- _Text extract_:

--- START ---

While dismissal may be an appropriate sanction, whether to employ it is a matter left to the exercise of this Court's discretion. Ebert v. Ritchey, 54 Md.App. 388, 393, 458 A.2d 891 (1983), City of Baltimore v. Bowen, 54 Md.App. 375, 381 n. 3, 458 A.2d 1242 (1983). When the violations are not substantial, 7 a motion to dismiss will be denied. Ebert v. Ritchey, supra, 54 Md.App. at 393, 458 A.2d 891.

In the case sub judice, because appellant's statement of the case contains those facts material to the resolution of the questions presented on appeal, and further contains citations to the record as required by the rule, we conclude that appellant's failure to include a statement of facts is not a substantial violation. Therefore, we deny appellant's motion. We hasten to add, however, that ommission of a statement of facts is not condoned.

We likewise deny appellee's motion to strike appellant's third argument. Although appellant did not argue in the circuit court that it never received notice of hernia claim pursuant to Art. 101, § 36(5), its appeal petition clearly presented the issue, which, given the reason for the court's decision, did not have to be decided.

--- END ---

- _Data segment_:
--- START ---

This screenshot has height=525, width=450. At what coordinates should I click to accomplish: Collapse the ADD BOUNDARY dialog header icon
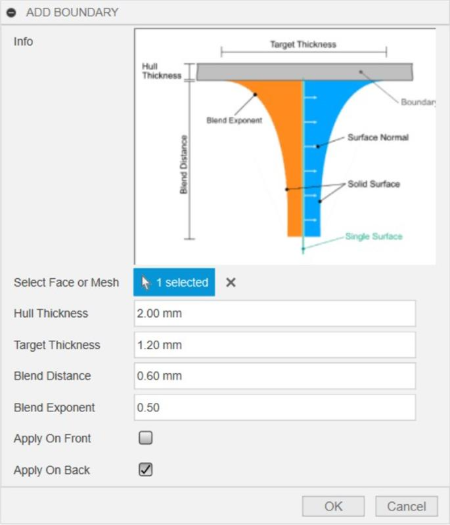point(11,13)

--- END ---

- _Directive 1_: From the court opinion excerpt, list each reporter citation that gives a case's first page, as volume, reporter, and page. Give each one only once, and leave out pin cites such as "at 393".
- _Directive 2_: Repeat the court opinion excerpt word for word from "In the case" to "to be decided.".
- _Directive 3_: In the court opinion excerpt, what did appellee move to strike?

- _Task answer 1_:
54 Md.App. 388
458 A.2d 891
54 Md.App. 375
458 A.2d 1242

- _Task answer 2_:
In the case sub judice, because appellant's statement of the case contains those facts material to the resolution of the questions presented on appeal, and further contains citations to the record as required by the rule, we conclude that appellant's failure to include a statement of facts is not a substantial violation. Therefore, we deny appellant's motion. We hasten to add, however, that ommission of a statement of facts is not condoned.

We likewise deny appellee's motion to strike appellant's third argument. Although appellant did not argue in the circuit court that it never received notice of hernia claim pursuant to Art. 101, § 36(5), its appeal petition clearly presented the issue, which, given the reason for the court's decision, did not have to be decided.

- _Task answer 3_: Appellant's third argument.